__Problem details__.
Format every line of the records below as a numbered list, skipping the blank lines. Leave the pictures out of your answer.

A block of data
::::::

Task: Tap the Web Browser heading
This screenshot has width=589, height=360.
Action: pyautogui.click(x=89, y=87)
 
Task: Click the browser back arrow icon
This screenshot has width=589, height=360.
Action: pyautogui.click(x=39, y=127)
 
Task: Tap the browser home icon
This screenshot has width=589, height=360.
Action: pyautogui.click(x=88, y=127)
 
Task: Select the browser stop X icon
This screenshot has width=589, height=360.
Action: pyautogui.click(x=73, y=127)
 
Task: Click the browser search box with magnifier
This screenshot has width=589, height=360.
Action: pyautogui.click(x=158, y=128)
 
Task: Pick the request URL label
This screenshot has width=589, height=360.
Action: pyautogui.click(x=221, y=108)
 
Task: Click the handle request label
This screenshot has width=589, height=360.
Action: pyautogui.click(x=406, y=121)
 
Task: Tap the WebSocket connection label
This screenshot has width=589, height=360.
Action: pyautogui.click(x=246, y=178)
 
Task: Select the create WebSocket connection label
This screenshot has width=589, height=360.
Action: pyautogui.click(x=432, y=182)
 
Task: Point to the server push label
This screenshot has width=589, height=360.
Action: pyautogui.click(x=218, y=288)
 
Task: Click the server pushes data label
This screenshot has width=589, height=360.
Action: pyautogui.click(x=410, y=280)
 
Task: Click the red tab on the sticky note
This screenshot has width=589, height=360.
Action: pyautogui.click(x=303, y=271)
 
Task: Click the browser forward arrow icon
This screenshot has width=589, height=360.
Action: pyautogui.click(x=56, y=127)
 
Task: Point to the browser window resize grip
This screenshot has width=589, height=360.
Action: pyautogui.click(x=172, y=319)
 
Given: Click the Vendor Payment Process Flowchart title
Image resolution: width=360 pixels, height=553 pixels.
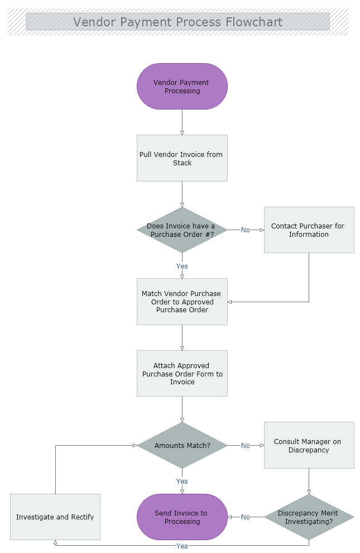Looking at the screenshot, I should point(178,22).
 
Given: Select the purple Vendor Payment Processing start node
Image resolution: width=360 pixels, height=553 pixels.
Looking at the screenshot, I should point(182,87).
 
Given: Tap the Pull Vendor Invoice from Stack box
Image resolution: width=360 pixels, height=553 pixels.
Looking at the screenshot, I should point(182,158).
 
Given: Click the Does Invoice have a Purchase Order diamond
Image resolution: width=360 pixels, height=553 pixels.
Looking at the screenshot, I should point(182,230).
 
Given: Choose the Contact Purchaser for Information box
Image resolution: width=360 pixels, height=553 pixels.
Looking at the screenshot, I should point(309,230).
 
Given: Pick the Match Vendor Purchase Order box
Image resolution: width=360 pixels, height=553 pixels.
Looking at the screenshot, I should point(182,302).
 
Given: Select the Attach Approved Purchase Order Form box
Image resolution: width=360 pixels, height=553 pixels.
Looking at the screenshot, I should point(182,374).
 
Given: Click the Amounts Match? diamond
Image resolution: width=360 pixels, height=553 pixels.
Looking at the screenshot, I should point(182,446).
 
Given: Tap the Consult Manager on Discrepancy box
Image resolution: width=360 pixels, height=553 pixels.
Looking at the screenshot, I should point(309,445).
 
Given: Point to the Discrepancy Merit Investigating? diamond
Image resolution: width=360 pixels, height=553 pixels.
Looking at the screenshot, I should point(309,517).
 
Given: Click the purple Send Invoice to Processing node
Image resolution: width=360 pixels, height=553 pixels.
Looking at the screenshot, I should point(182,517).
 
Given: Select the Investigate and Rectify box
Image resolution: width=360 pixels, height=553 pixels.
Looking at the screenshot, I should point(55,517).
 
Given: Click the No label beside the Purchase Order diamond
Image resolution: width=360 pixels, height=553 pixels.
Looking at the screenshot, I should point(246,230).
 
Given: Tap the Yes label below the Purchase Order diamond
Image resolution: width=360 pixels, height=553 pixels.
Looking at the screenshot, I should point(182,266).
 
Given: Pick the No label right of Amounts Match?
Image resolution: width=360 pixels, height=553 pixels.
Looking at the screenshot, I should point(246,446).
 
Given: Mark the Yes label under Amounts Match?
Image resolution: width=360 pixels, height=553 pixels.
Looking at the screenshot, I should point(182,482).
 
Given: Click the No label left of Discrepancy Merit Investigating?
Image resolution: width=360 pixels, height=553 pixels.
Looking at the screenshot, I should point(246,517).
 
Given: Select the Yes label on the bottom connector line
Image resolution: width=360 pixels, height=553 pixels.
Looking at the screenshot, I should point(182,546).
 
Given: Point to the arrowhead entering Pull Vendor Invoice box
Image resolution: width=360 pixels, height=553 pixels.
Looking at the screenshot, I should point(182,132).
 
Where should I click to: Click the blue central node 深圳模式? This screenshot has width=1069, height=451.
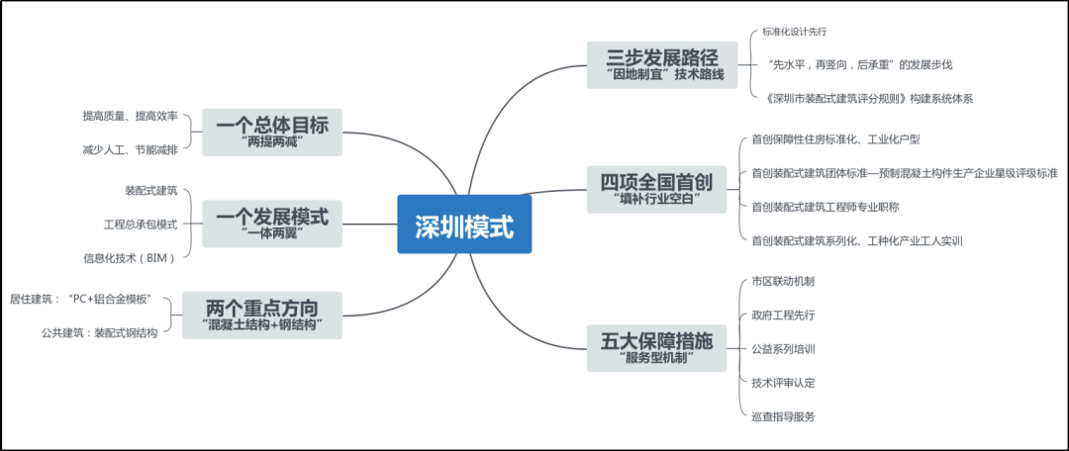463,225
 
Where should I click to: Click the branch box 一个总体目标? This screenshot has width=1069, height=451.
271,131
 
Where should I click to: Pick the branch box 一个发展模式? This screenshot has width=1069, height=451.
271,222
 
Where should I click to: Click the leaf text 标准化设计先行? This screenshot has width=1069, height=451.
794,33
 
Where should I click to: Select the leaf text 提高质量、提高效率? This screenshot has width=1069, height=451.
130,116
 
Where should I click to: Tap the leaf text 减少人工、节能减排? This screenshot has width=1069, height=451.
130,149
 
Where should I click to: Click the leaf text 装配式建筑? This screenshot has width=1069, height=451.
150,189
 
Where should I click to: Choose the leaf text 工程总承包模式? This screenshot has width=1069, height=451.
141,224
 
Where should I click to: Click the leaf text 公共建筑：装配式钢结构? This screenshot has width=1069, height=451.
99,332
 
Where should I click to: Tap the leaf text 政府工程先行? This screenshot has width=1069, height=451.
783,315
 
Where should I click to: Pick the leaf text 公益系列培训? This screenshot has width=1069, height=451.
783,348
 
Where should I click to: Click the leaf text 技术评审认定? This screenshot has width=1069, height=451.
783,382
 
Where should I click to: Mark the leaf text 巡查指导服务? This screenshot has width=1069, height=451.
783,416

::::::

__Answer for the task__.
1. Task: Tap the Web Browser heading
2. This screenshot has width=589, height=360.
3. Action: pyautogui.click(x=89, y=87)
4. Task: Click the browser back arrow icon
5. This screenshot has width=589, height=360.
6. Action: pyautogui.click(x=39, y=127)
7. Task: Tap the browser home icon
8. This screenshot has width=589, height=360.
9. Action: pyautogui.click(x=88, y=127)
10. Task: Select the browser stop X icon
11. This screenshot has width=589, height=360.
12. Action: pyautogui.click(x=73, y=127)
13. Task: Click the browser search box with magnifier
14. This screenshot has width=589, height=360.
15. Action: pyautogui.click(x=158, y=128)
16. Task: Pick the request URL label
17. This screenshot has width=589, height=360.
18. Action: pyautogui.click(x=221, y=108)
19. Task: Click the handle request label
20. This screenshot has width=589, height=360.
21. Action: pyautogui.click(x=406, y=121)
22. Task: Tap the WebSocket connection label
23. This screenshot has width=589, height=360.
24. Action: pyautogui.click(x=246, y=178)
25. Task: Select the create WebSocket connection label
26. This screenshot has width=589, height=360.
27. Action: pyautogui.click(x=432, y=182)
28. Task: Point to the server push label
29. This screenshot has width=589, height=360.
30. Action: pyautogui.click(x=218, y=288)
31. Task: Click the server pushes data label
32. This screenshot has width=589, height=360.
33. Action: pyautogui.click(x=410, y=280)
34. Task: Click the red tab on the sticky note
35. This screenshot has width=589, height=360.
36. Action: pyautogui.click(x=303, y=271)
37. Task: Click the browser forward arrow icon
38. This screenshot has width=589, height=360.
39. Action: pyautogui.click(x=56, y=127)
40. Task: Point to the browser window resize grip
41. This screenshot has width=589, height=360.
42. Action: pyautogui.click(x=172, y=319)
43. Given: Click the Vendor Payment Process Flowchart title
44. Image resolution: width=360 pixels, height=553 pixels.
45. Looking at the screenshot, I should point(178,22).
46. Given: Select the purple Vendor Payment Processing start node
47. Image resolution: width=360 pixels, height=553 pixels.
48. Looking at the screenshot, I should point(182,87).
49. Given: Tap the Pull Vendor Invoice from Stack box
50. Image resolution: width=360 pixels, height=553 pixels.
51. Looking at the screenshot, I should point(182,158).
52. Given: Click the Does Invoice have a Purchase Order diamond
53. Image resolution: width=360 pixels, height=553 pixels.
54. Looking at the screenshot, I should point(182,230).
55. Given: Choose the Contact Purchaser for Information box
56. Image resolution: width=360 pixels, height=553 pixels.
57. Looking at the screenshot, I should point(309,230).
58. Given: Pick the Match Vendor Purchase Order box
59. Image resolution: width=360 pixels, height=553 pixels.
60. Looking at the screenshot, I should point(182,302).
61. Given: Select the Attach Approved Purchase Order Form box
62. Image resolution: width=360 pixels, height=553 pixels.
63. Looking at the screenshot, I should point(182,374).
64. Given: Click the Amounts Match? diamond
65. Image resolution: width=360 pixels, height=553 pixels.
66. Looking at the screenshot, I should point(182,446).
67. Given: Tap the Consult Manager on Discrepancy box
68. Image resolution: width=360 pixels, height=553 pixels.
69. Looking at the screenshot, I should point(309,445).
70. Given: Point to the Discrepancy Merit Investigating? diamond
71. Image resolution: width=360 pixels, height=553 pixels.
72. Looking at the screenshot, I should point(309,517).
73. Given: Click the purple Send Invoice to Processing node
74. Image resolution: width=360 pixels, height=553 pixels.
75. Looking at the screenshot, I should point(182,517).
76. Given: Select the Investigate and Rectify box
77. Image resolution: width=360 pixels, height=553 pixels.
78. Looking at the screenshot, I should point(55,517).
79. Given: Click the No label beside the Purchase Order diamond
80. Image resolution: width=360 pixels, height=553 pixels.
81. Looking at the screenshot, I should point(246,230).
82. Given: Tap the Yes label below the Purchase Order diamond
83. Image resolution: width=360 pixels, height=553 pixels.
84. Looking at the screenshot, I should point(182,266).
85. Given: Pick the No label right of Amounts Match?
86. Image resolution: width=360 pixels, height=553 pixels.
87. Looking at the screenshot, I should point(246,446).
88. Given: Mark the Yes label under Amounts Match?
89. Image resolution: width=360 pixels, height=553 pixels.
90. Looking at the screenshot, I should point(182,482).
91. Given: Click the No label left of Discrepancy Merit Investigating?
92. Image resolution: width=360 pixels, height=553 pixels.
93. Looking at the screenshot, I should point(246,517).
94. Given: Select the Yes label on the bottom connector line
95. Image resolution: width=360 pixels, height=553 pixels.
96. Looking at the screenshot, I should point(182,546).
97. Given: Point to the arrowhead entering Pull Vendor Invoice box
98. Image resolution: width=360 pixels, height=553 pixels.
99. Looking at the screenshot, I should point(182,132).
100. Where should I click to: Click the blue central node 深圳模式? This screenshot has width=1069, height=451.
101. 463,225
102. Where should I click to: Click the branch box 一个总体目标? This screenshot has width=1069, height=451.
103. 271,131
104. Where should I click to: Pick the branch box 一个发展模式? This screenshot has width=1069, height=451.
105. 271,222
106. Where should I click to: Click the leaf text 标准化设计先行? This screenshot has width=1069, height=451.
107. 794,33
108. Where should I click to: Select the leaf text 提高质量、提高效率? This screenshot has width=1069, height=451.
109. 130,116
110. Where should I click to: Tap the leaf text 减少人工、节能减排? This screenshot has width=1069, height=451.
111. 130,149
112. Where should I click to: Click the leaf text 装配式建筑? This screenshot has width=1069, height=451.
113. 150,189
114. Where should I click to: Choose the leaf text 工程总承包模式? This screenshot has width=1069, height=451.
115. 141,224
116. Where should I click to: Click the leaf text 公共建筑：装配式钢结构? This screenshot has width=1069, height=451.
117. 99,332
118. Where should I click to: Tap the leaf text 政府工程先行? This screenshot has width=1069, height=451.
119. 783,315
120. Where should I click to: Pick the leaf text 公益系列培训? This screenshot has width=1069, height=451.
121. 783,348
122. Where should I click to: Click the leaf text 技术评审认定? This screenshot has width=1069, height=451.
123. 783,382
124. Where should I click to: Mark the leaf text 巡查指导服务? This screenshot has width=1069, height=451.
125. 783,416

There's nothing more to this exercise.